On Wednesday, during an interview with Dick Cheney, "Situation Room" anchor Wolf Blitzer continued to badger the Vice President and quizzed Cheney about the month-old story of the pregnancy of his lesbian daughter, Mary. (Hat tip to Drudge) Cheney bluntly responded to the CNN anchor, " I think you're out of line with that question." That comment came after Blitzer, who appeared to be attempting to drive a wedge between conservatives and the Vice President, quoted a Focus on the Family statement, from December 6, 2006:

A transcript of the segment, which aired at 5:35pm on January 24, follows:

Wolf Blitzer: "Your daughter Mary, she's pregnant. All of us are happy. She's going to have a baby. You're going to have another grandchild. Some of the -- some critics, though, are suggesting, for example, a statement from someone representing Focus on the Family: ‘Mary Cheney's pregnancy raises the question of what's best for children. Just because it's possible to conceive a child outside of the relationship of a married mother and father, doesn't mean it's best for the child.’ Do you want to respond to that?"

Dick Cheney: "No, I don't."

Blitzer: "She's obviously a good daughter."

Cheney: "I'm delighted -- I'm delighted I'm about to have a sixth grandchild, Wolf, and obviously think the world of both of my daughters and all of my grandchildren. And I think, frankly, you're out of line with that question."

Video clip (1:07): Real (2 MB) or Windows Media (2.3 MB), plus MP3 audio (400 KB)

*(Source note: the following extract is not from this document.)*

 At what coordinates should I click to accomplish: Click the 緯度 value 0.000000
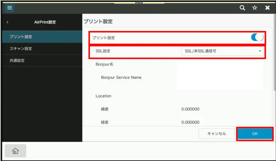[190, 110]
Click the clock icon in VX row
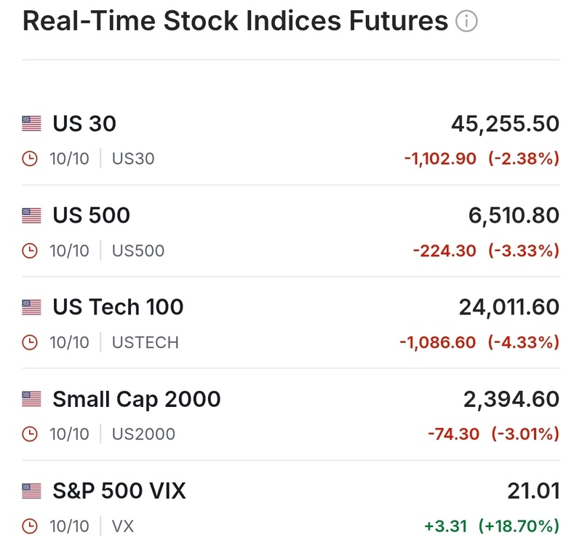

Vice President Dick Cheney squared off with CNN host Wolf Blitzer on Wednesday in a contentious, multi-part "Situation Room" interview. Blitzer seemed to openly adopt the mantra and talking points of the Democratic Party. In fact, in a tease for the interview, Blitzer promised, "The Vice President takes on his critics, including me." Cheney, whose wife Lynne aggressively sparred the cable anchor back in November, told Blitzer that a question about administration blunders was "hogwash." Elaborating on a clip of Democratic Senator Jim Webb, the "Situation Room" host asked Cheney about Bush failures:

Wolf Blitzer: "And it’s not just Jim Webb. It’s some of your good Republican friends in the Senate and in the House are now seriously questioning your credibility because of the blunders, of the failures. Gordon Smith– Gordon Smith--"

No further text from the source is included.